Data corruption when using Tidy and utf-8

TopStyle has been discontinued and support is no longer available. The forum is read-only. NOTE: TopStyle was not developed by the makers of CSS HTML Validator.
Locked
tranglos
Rank 0 - Newcomer
Posts: 6
Joined: Sat Oct 03, 2009 9:44 am

Data corruption when using Tidy and utf-8

Post by tranglos »

I was trying to use Tidy in TopStyle, to convert html 4.0 to xhtml. After some trial and error I found out that Tidy does not handle non-ascii characters in charsets other than Latin1 (bascially), so the only option for Central European charsets (Windows-1250 or iso-8859-2) is to ensure both input and output use utf-8. Of course, utf-8 files open correctly in TopStyle.

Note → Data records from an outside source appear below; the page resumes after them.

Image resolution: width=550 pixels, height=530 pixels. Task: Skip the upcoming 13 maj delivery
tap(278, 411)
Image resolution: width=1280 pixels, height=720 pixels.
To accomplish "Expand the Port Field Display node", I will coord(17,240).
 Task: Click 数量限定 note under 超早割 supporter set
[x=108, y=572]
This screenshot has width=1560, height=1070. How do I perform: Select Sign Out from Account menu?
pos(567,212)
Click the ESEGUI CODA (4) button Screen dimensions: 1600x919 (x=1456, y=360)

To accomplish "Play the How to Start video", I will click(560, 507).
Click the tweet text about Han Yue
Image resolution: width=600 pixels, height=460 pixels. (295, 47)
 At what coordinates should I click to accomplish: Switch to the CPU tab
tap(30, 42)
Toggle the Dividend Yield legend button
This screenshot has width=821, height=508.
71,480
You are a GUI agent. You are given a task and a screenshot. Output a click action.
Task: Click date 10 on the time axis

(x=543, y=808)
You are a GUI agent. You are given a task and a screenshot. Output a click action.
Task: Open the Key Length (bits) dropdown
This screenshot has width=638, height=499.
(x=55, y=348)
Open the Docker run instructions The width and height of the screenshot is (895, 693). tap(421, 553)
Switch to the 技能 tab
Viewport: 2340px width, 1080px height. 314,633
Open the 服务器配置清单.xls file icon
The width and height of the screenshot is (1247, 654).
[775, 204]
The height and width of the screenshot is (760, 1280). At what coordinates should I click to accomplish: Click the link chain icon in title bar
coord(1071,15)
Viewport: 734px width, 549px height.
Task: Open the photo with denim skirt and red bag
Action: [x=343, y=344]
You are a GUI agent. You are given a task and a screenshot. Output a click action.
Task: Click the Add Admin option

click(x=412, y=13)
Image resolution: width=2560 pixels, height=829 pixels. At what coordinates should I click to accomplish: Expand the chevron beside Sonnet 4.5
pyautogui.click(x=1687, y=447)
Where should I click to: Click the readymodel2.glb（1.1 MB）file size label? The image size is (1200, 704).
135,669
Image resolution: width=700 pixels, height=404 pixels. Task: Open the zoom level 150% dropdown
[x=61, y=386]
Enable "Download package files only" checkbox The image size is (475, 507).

The problem is that while Tidy performs the task correctly, the data it returns to TopStyle are not correctly interpreted. In the result pane, raw utf-8 bytes are displayed, and they are retained after clicking "Copy to active editor".

Here is my Tidy configuration. (This is the only set of options that allows Tidy to do the job at all. Any other settings cause tidy to either replace non-ascii characters with entities, or to reduce them to the 0-127 ascii range, which corrupts data).
Tidy Convert to XHTML configuration
Tidy Convert to XHTML configuration
01-tidy-config.png (12.69 KiB) Viewed 5712 times
And this is the result - original text in the top pane, text from Tidy in the bottom pane:
Conversion result: note raw utf-8
Conversion result: note raw utf-8
02-tidy-result.png (12.53 KiB) Viewed 5712 times
I think I have eliminated the possibility that Tidy is somehow at fault here, since I got the correct result using Tidy with the same set of options in a different commercial HTML editor (a TopStyle competitor, so I won't name it here).

Is this something that can be fixed in TopStyle?
User avatar
TopStyle Support
Rank VI - Professional
Posts: 506
Joined: Sat Jun 13, 2009 12:38 pm
Contact:

Re: Data corruption when using Tidy and utf-8

Post by TopStyle Support »

Fixed in 4.0.0.67

Thanks, Stefan.
tranglos
Rank 0 - Newcomer
Posts: 6
Joined: Sat Oct 03, 2009 9:44 am

Re: Data corruption when using Tidy and utf-8

Post by tranglos »

Fantastic, thanks a lot, Stefan!
Locked